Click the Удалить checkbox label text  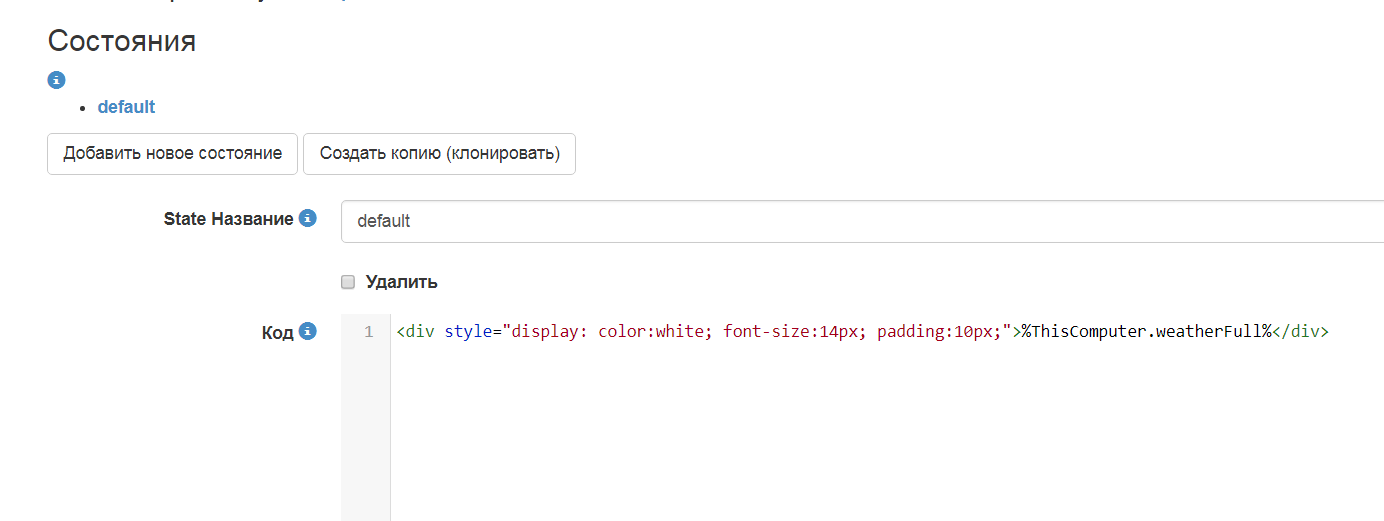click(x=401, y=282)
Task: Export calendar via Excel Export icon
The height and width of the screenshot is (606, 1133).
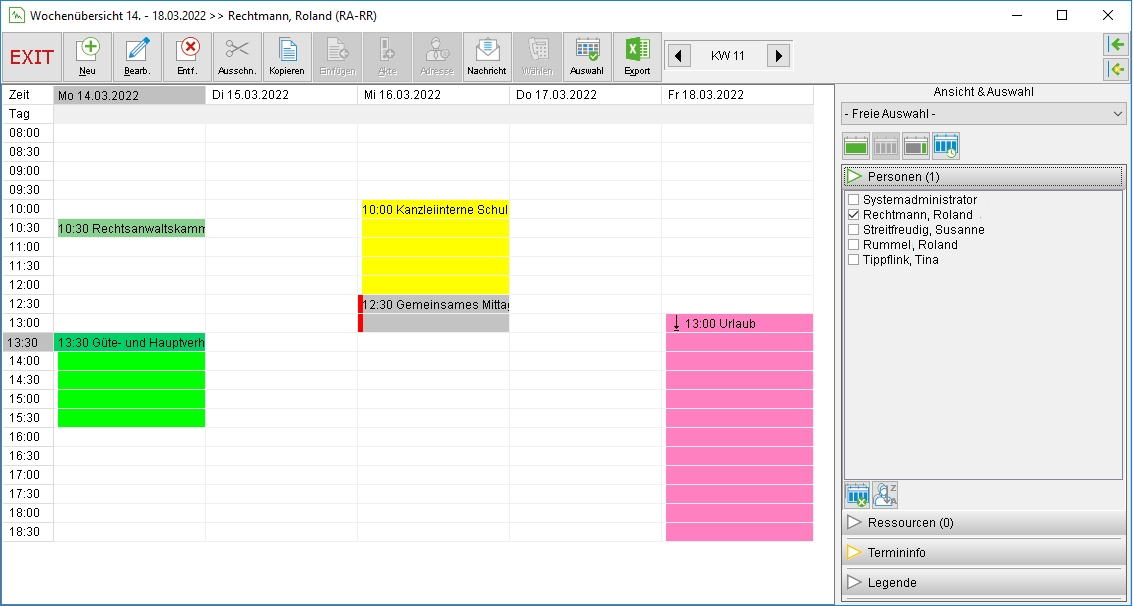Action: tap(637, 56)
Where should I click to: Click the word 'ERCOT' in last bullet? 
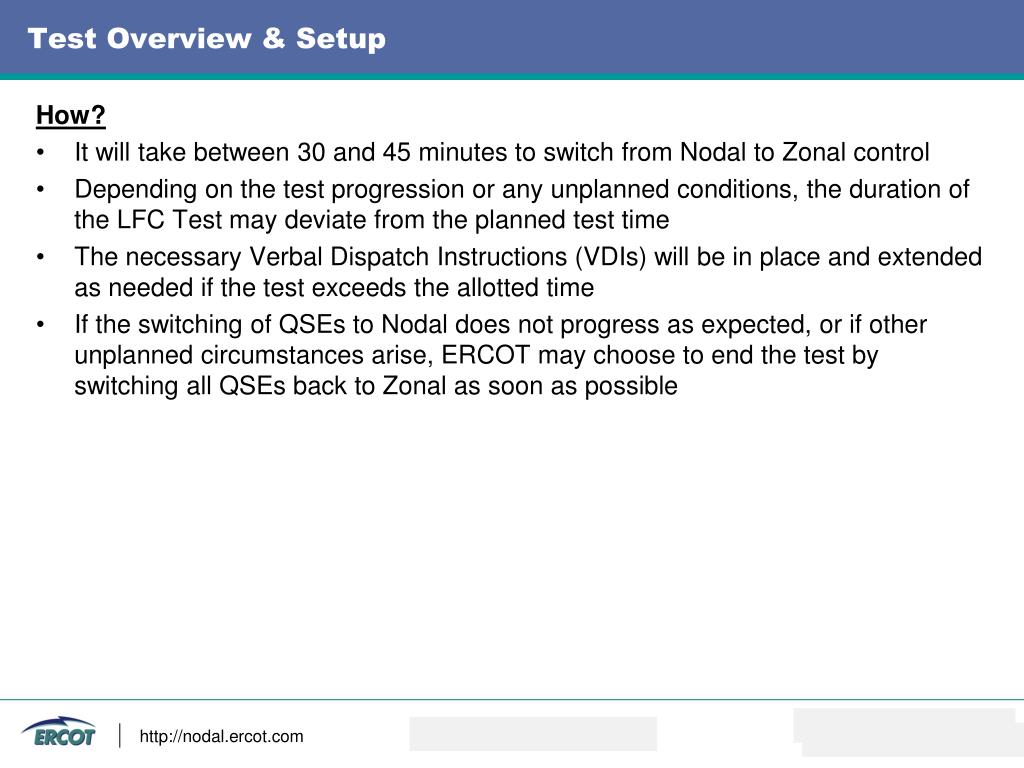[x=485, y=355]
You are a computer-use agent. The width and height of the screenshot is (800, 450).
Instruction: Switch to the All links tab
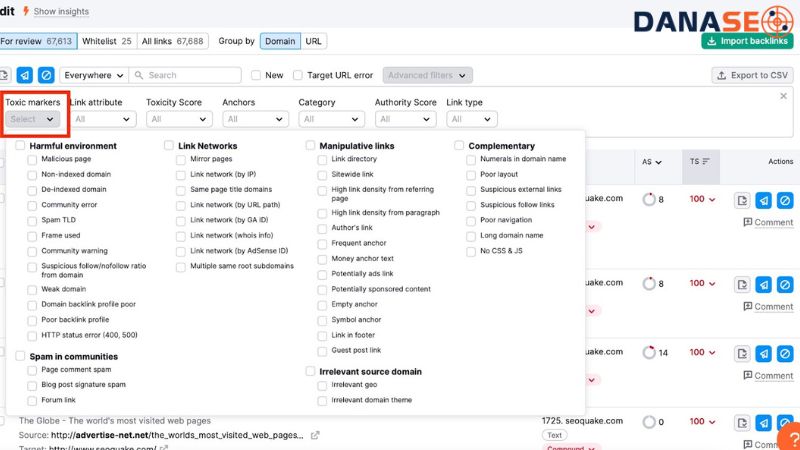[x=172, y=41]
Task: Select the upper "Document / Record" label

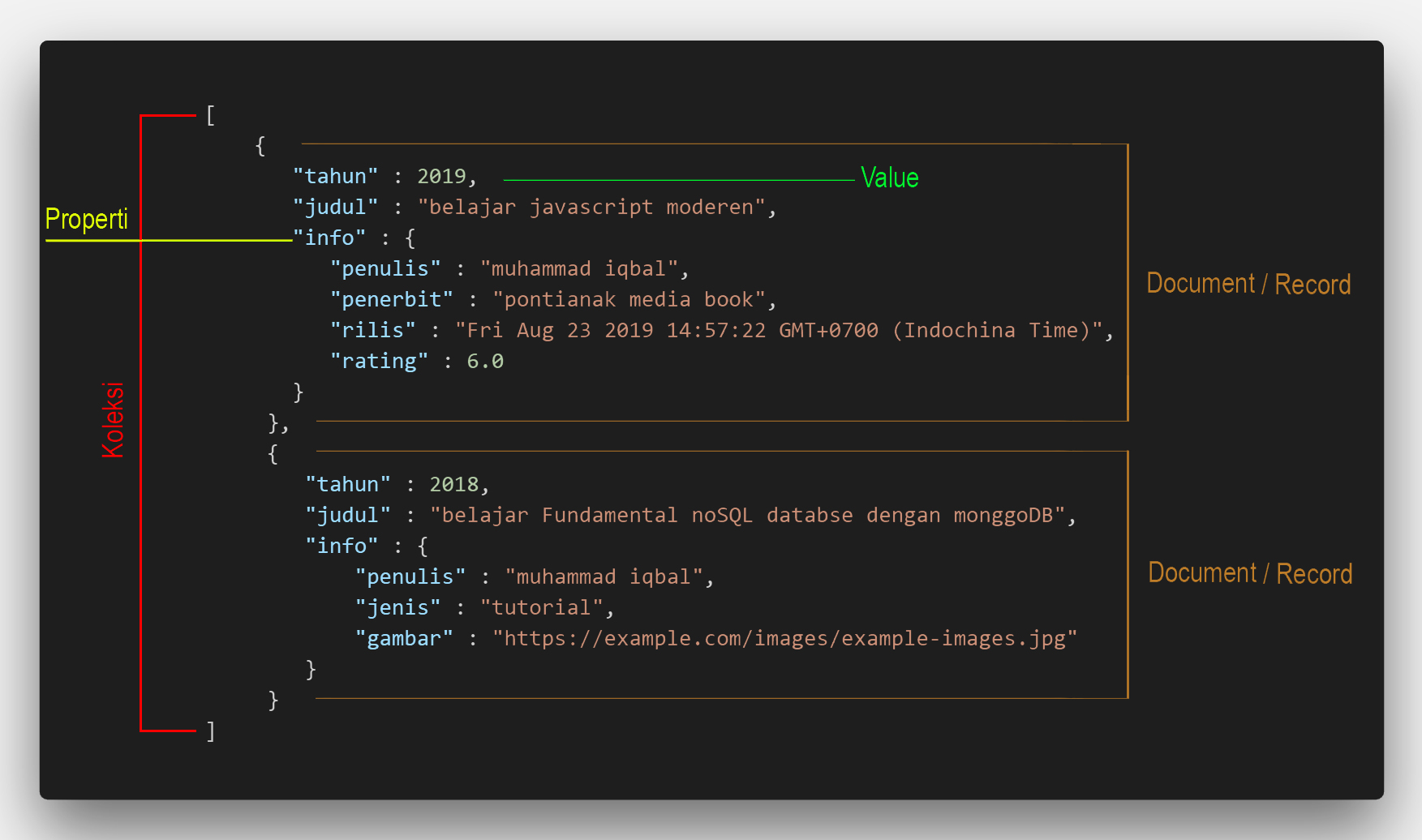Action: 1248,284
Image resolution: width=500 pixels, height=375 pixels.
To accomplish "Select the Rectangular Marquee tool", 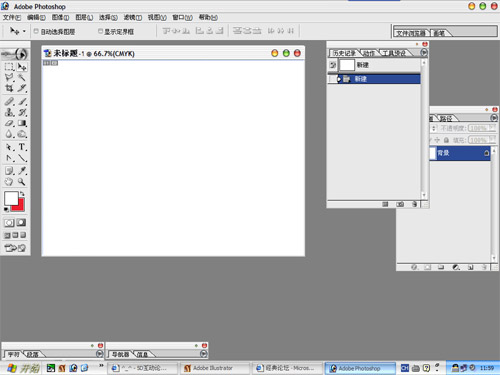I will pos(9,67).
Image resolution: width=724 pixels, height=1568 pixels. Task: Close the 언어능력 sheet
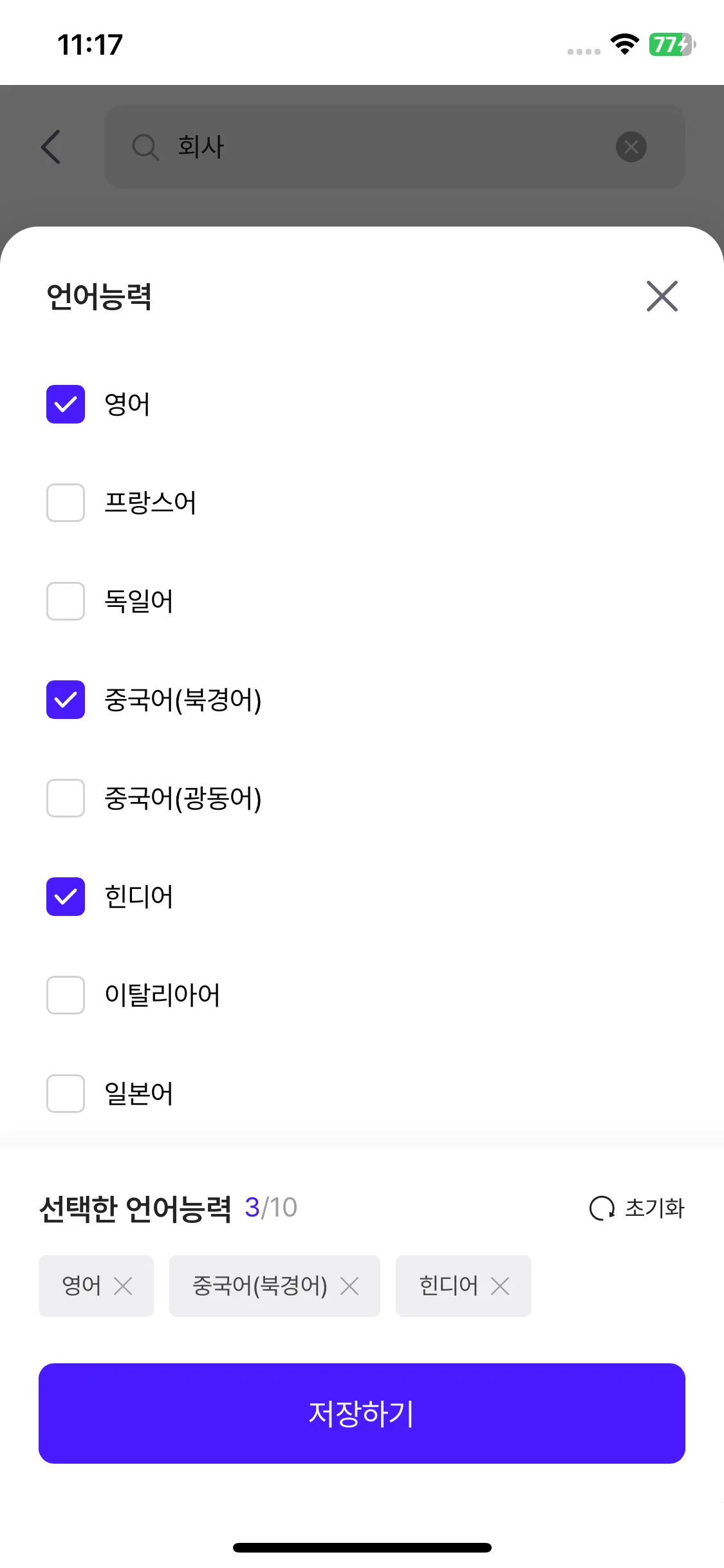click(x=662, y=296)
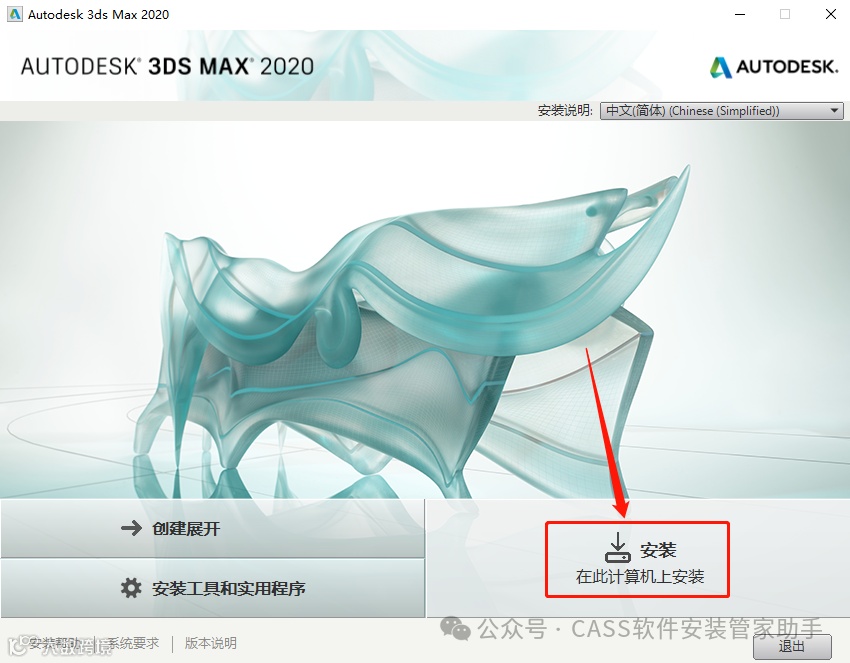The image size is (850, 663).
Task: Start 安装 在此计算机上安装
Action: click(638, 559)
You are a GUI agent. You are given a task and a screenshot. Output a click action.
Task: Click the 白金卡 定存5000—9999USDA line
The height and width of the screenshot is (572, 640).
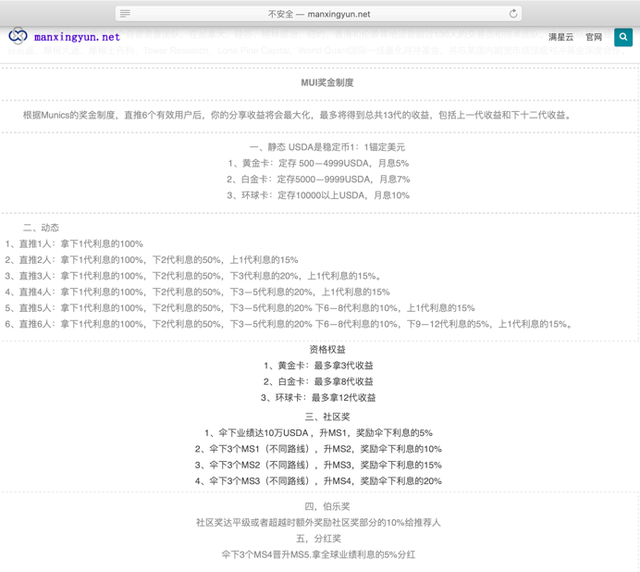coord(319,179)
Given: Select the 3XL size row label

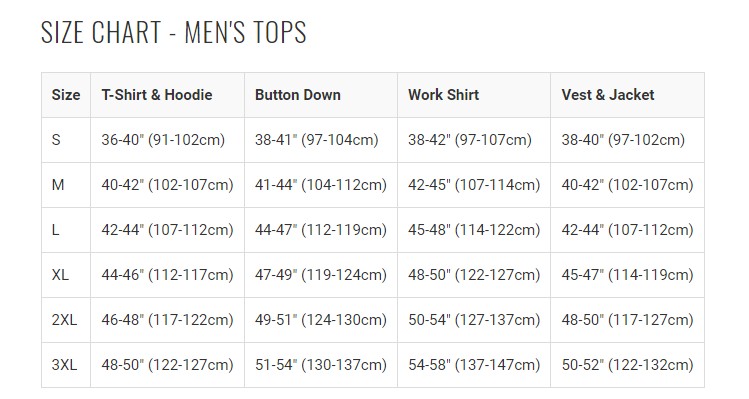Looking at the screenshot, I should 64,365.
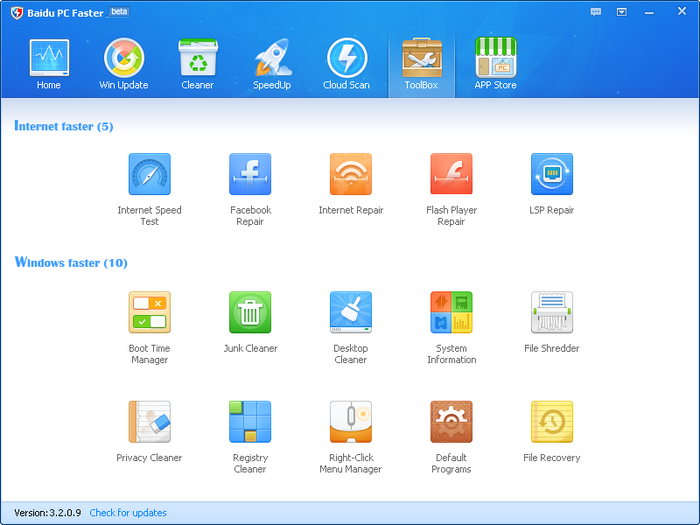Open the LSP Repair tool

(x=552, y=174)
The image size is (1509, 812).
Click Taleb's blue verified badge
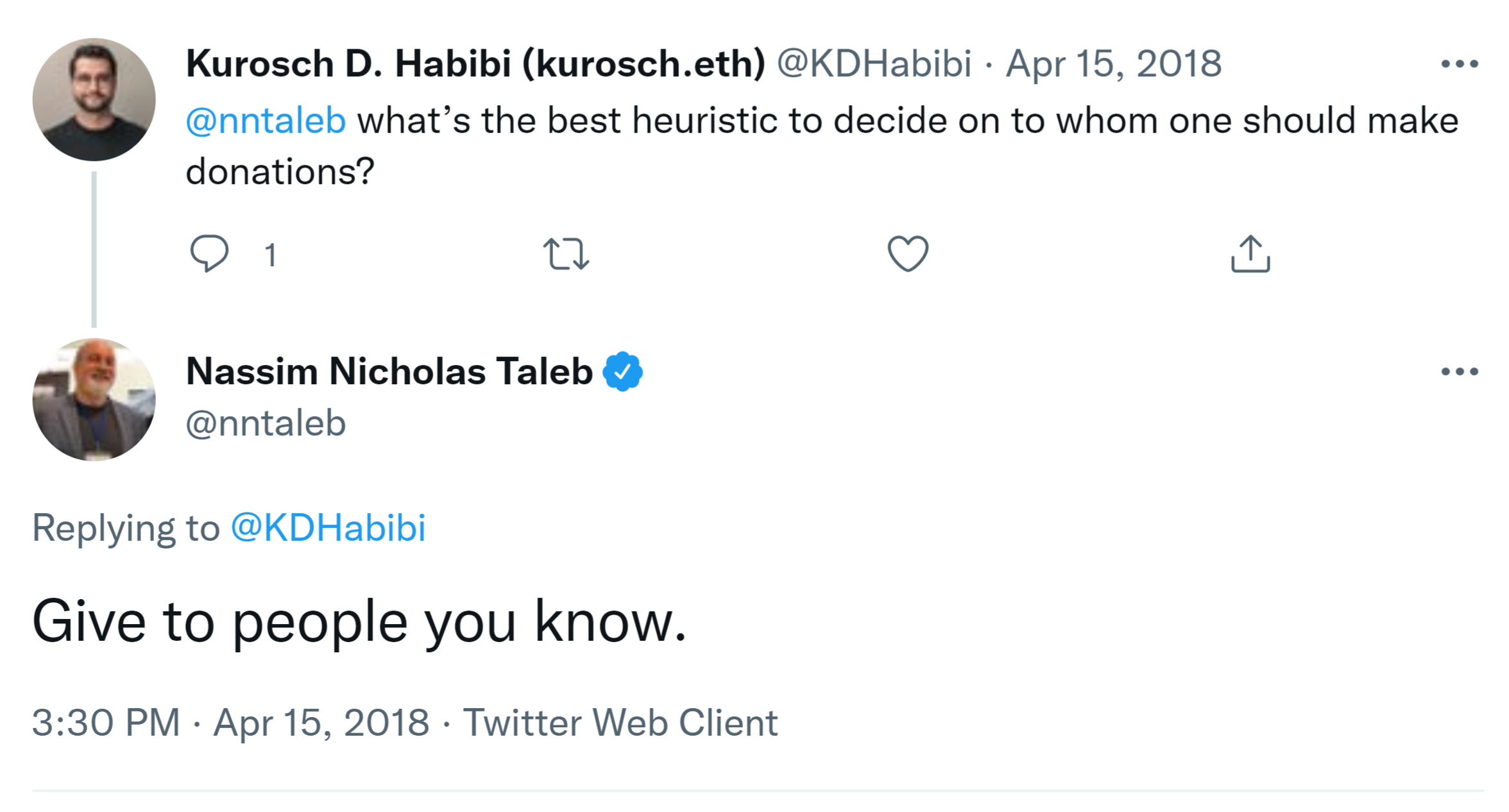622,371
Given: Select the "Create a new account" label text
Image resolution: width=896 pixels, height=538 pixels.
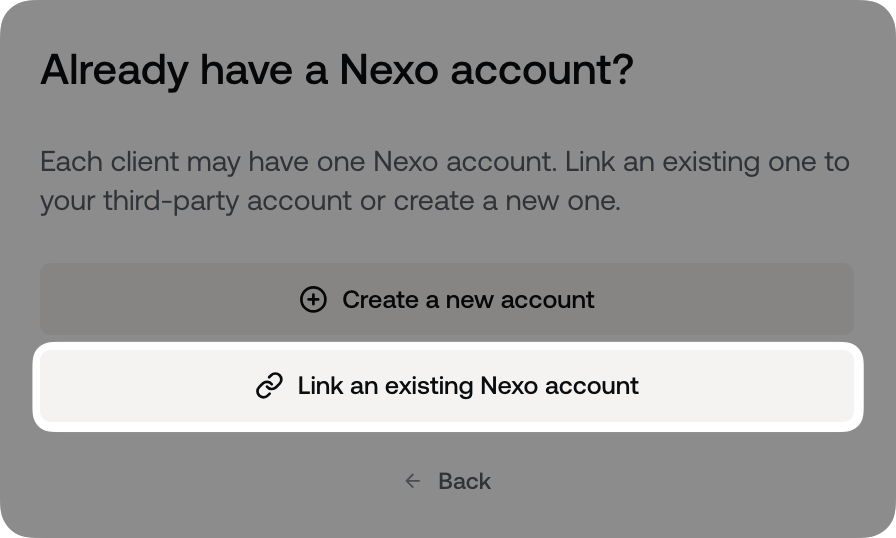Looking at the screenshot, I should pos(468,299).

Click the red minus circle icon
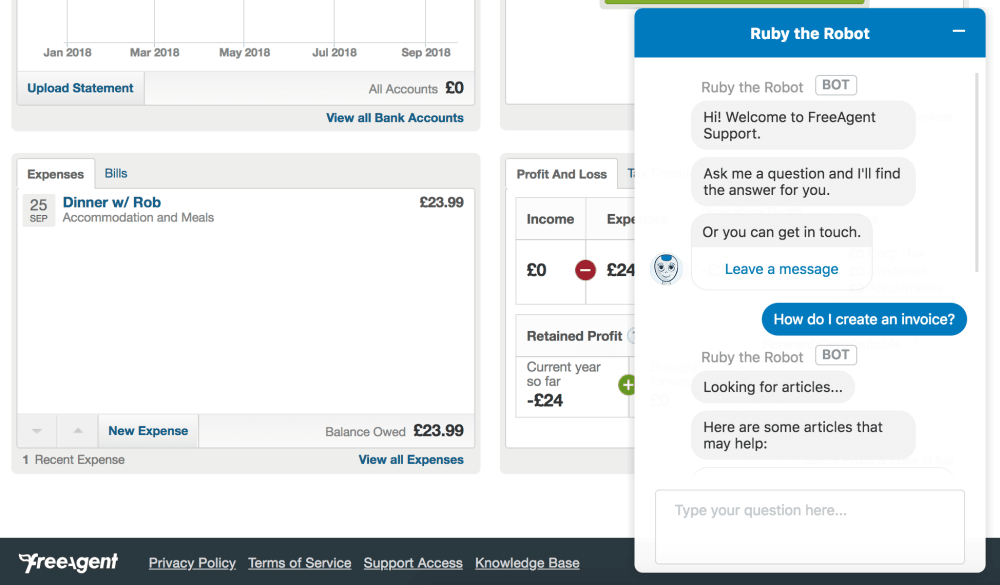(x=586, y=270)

::::::::::

▸ Problem to solve
Give back exactly, and only, the lines from the one holding "Image resolution: width=896" through the last line of the entries, with every picture omitted.

▸ Response to this exercise
Image resolution: width=896 pixels, height=538 pixels.
Looking at the screenshot, I should pos(468,299).

Click the red minus circle icon
(x=586, y=270)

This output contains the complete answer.